Roy Jones, III v. Sheryl Harris, 14-24-00666-CV, March 24, 2026.
On appeal from 149th District Court, Brazoria County, Texas
Synopsis
The Fourteenth Court of Appeals affirmed a post-divorce partition judgment, rejecting the argument that only the divorce court could adjudicate the dispute and holding the district court had jurisdiction to partition the former spouses’ real property. The court also upheld the trial court’s rejection of adverse possession and its key evidentiary and disqualification rulings—leaving intact findings that a purported 1976 quitclaim deed was a forgery and that the ex-wife retained a 50% undivided interest.
Relevance to Family Law
Texas family-law litigators routinely inherit “zombie property” problems—real estate mentioned in a decree but never sold, refinanced, or deeded, then litigated decades later through partition, declaratory judgment, title, probate, or trespass-to-try-title theories. Jones v. Harris is a reminder that post-divorce property enforcement does not automatically belong exclusively to the rendering divorce court; parties can end up in a different district court via a partition/title posture, with different procedural dynamics (jury charge, evidentiary rulings, equitable accounting, limitations, and fee-shifting). It also underscores how hearsay exceptions and party-opponent/estate admissions can become outcome-determinative in proving (or defeating) repudiation, adverse possession, and forgery narratives.
Case Summary
Fact Summary
Harris and Roy Jones, Jr. divorced in 1976. Their Agreement Incident to Divorce, incorporated into the decree, provided that each would receive one-half of the equity upon sale of the marital home in Angleton (15 North Kaysie Street).

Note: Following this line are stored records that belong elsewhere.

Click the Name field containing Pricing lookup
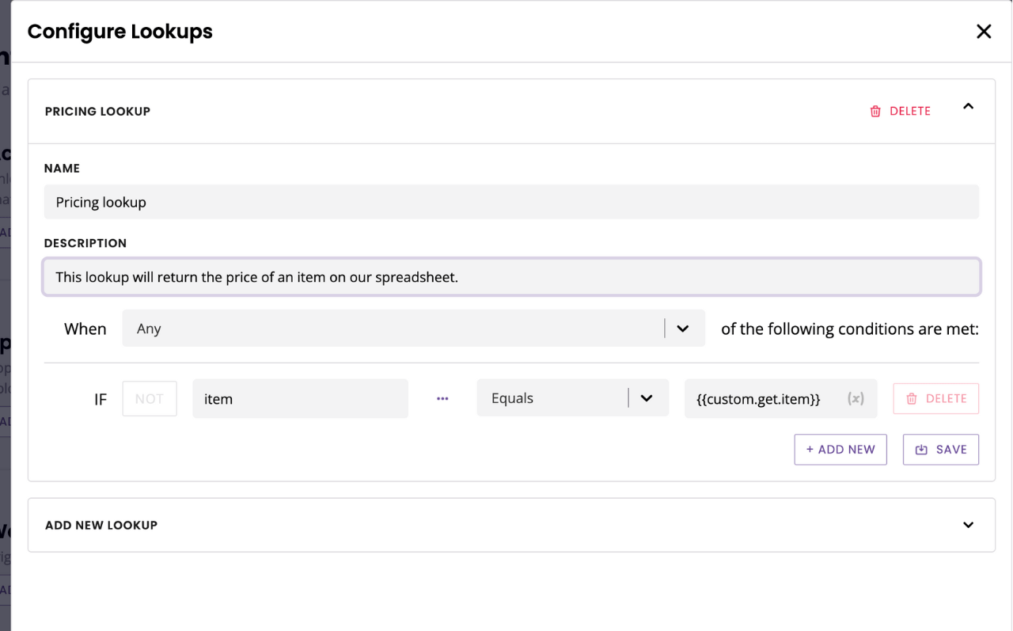Image resolution: width=1013 pixels, height=631 pixels. (x=510, y=202)
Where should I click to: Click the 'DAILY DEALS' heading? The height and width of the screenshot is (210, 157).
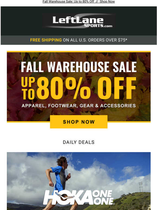79,142
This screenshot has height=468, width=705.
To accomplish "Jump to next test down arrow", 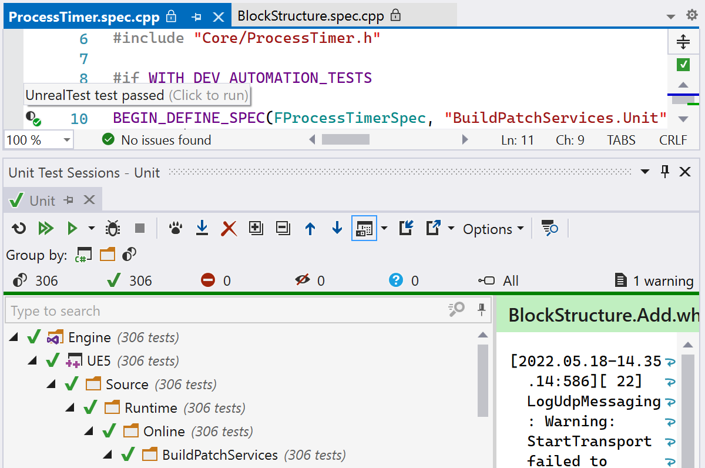I will [x=337, y=229].

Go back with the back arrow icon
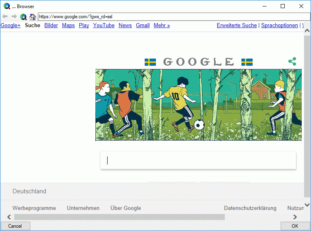click(5, 17)
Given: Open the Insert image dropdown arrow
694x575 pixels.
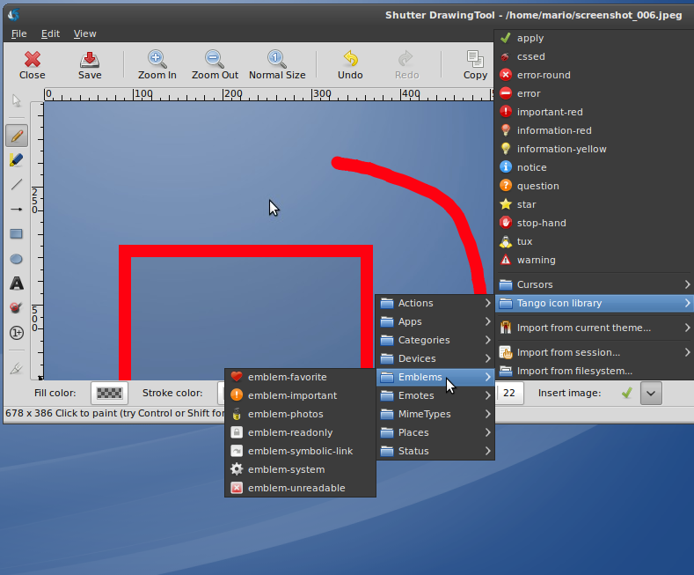Looking at the screenshot, I should [x=651, y=393].
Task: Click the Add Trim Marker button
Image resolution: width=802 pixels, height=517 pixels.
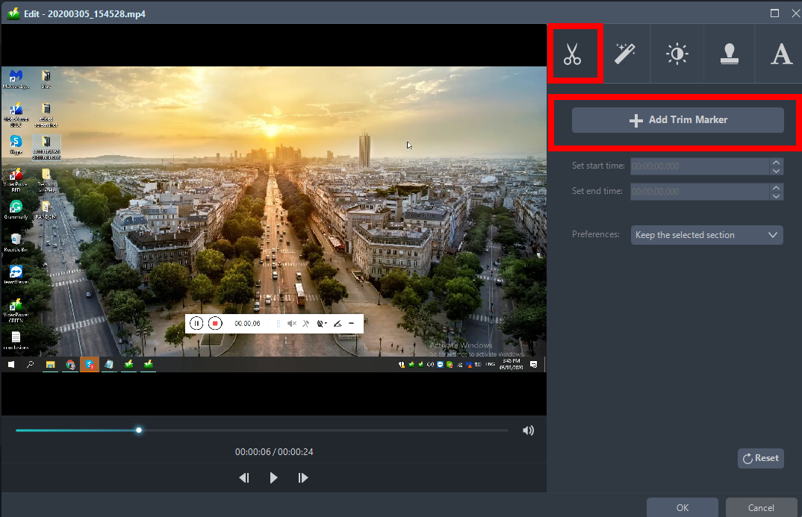Action: coord(677,120)
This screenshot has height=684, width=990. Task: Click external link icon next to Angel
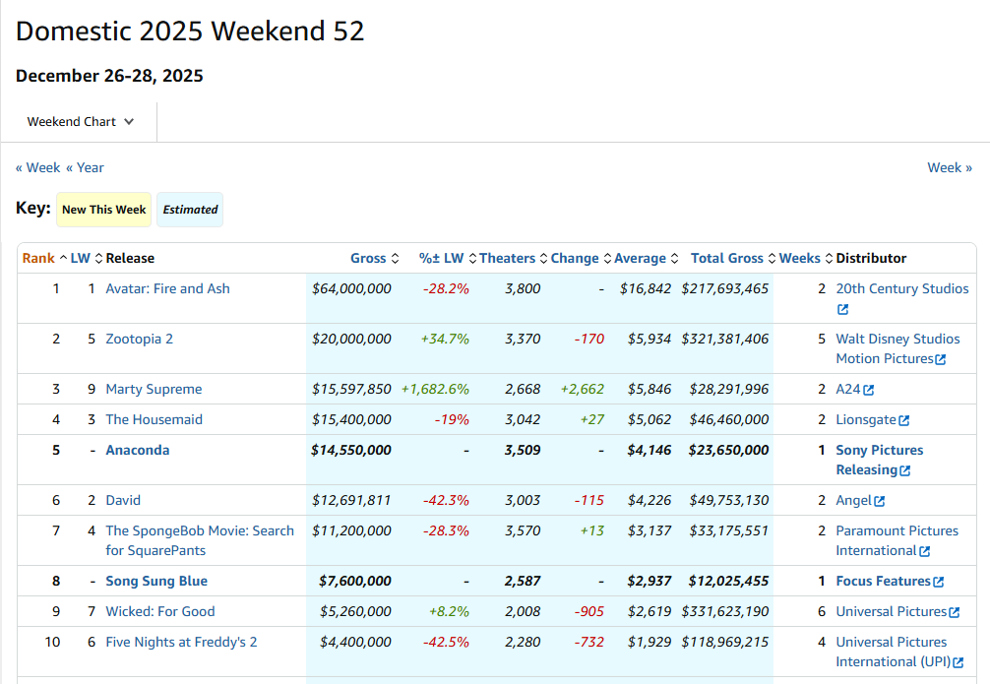point(879,501)
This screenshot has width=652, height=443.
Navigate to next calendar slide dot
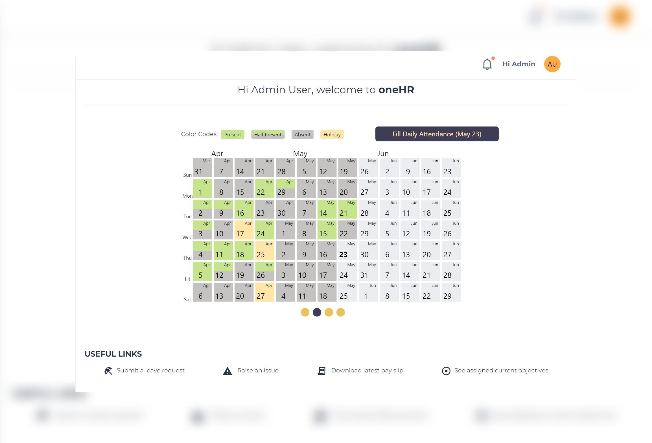click(329, 312)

The home was never sold; Jones, Jr. stayed in possession for decades, paying the mortgage, taxes, insurance, and performing repairs. Harris testified there was no repudiation of her ownership; she could come and go and was never barred. After Jones, Jr. died in 2021, his son (Roy Jones, III) asserted 100% ownership. In the ensuing partition suit, a recorded quitclaim deed dated June 30, 1976 surfaced, purportedly signed by Harris for $10 consideration. Harris denied signing it and claimed she first saw it after Jones, Jr.’s death. The notary (who also notarized the divorce agreement) testified she no longer had her 1976 notary book and admitted that, at her boss’s insistence, she would notarize documents even when the signatory was not present if she had notarized that person before. Multiple witnesses recounted statements by Jones, Jr. reflecting that Harris still owned an interest (including conversations with their son Jarrod where Jones, Jr. asked the children to “sign their portion” over, and an estate inventory filed in 2021 describing the property as a one-half undivided interest with “cotenancy with ex-wife”). A jury found the quitclaim deed was forged and adverse possession was not established. The trial court rendered judgment cancelling the deed and declaring Harris owned an undivided 50% interest. On appeal, Jones, III attacked (1) jurisdiction, (2) adverse possession, (3) the forgery finding, (4) admission of out-of-court statements, and (5) denial of a motion to disqualify Harris’s counsel based on alleged prior representation of Jones, Jr.
Issues Decided
- Whether the district court lacked subject-matter jurisdiction because the case allegedly modified/interpreted/enforced a divorce decree that should remain within the divorce court’s continuing exclusive jurisdiction under Texas Family Code §§ 9.002 and 9.203.
- Whether adverse possession was conclusively established as a matter of law.
- Whether evidence supported the finding that the 1976 quitclaim deed was a forgery.
- Whether the trial court abused its discretion by admitting certain out-of-court statements by the decedent regarding co-ownership (hearsay challenges).
- Whether the trial court abused its discretion by denying disqualification of appellee’s counsel based on alleged prior representation of the decedent.
Rules Applied
- Texas Family Code, Chapter 9 (post-decree property enforcement)
- Family Code provisions governing enforcement/clarification of property divisions and the concept of continuing jurisdiction were central to the jurisdictional attack (including Tex. Fam. Code §§ 9.002, 9.203 as argued by appellant).
- District court jurisdiction / partition and title jurisdiction
- The court treated the action as a partition/title dispute over co-owned real property rather than an impermissible “modification” of a divorce decree, supporting subject-matter jurisdiction in the forum used.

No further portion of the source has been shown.